After all builders and developers had been heard, Fire Chief Brian Dunn addressed the audience and Council. Dunn said he agreed that 30 houses was a bit strict, but stressed that access to developments is vital in emergency situations.
When a fire occurs, Dunn said, a water main is lain down that may block off access to the street. Showing a picture of a spaghetti of hoses, Dunn explained that several fire units respond to structure fires, and that crossing the street with a vehicle after the hoses have been lain becomes impossible, as they may rupture. Further, emergency vehicles often respond from different access points, and residents of subdivisions may need to be evacuated from the area if a larger fire breaks out.
A lack of access roads makes this difficult and could cause safety issues.
“I understand that it is a monetary issue for the developers and we are trying to at least make it where they can do some work, but for me to tell you that this large number is ok, I can’t in good conscience do that,” Dunn said. “These codes are put in place as minimum standards for communities that adopt them…they’re put in place because they’ve happened multiple times and they’re trying to prevent them from happening again.”
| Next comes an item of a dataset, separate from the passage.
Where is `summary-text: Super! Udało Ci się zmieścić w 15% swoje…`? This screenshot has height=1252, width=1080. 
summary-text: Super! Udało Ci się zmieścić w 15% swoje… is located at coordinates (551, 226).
Following over an hour of deliberation, the item went to vote. Council had agreed to make a motion to raise the number from 30 up to 165 houses with a single fire apparatus access road, more than five times the amount of housing that was allowed in the previous ordinance. For 166 houses up to 275, two access roads would be required, one of which could be unimproved. For developments with 276 or more houses two improved roads would be standard.
Council voted in favor of the item, 6-1, with Marty Self opposed.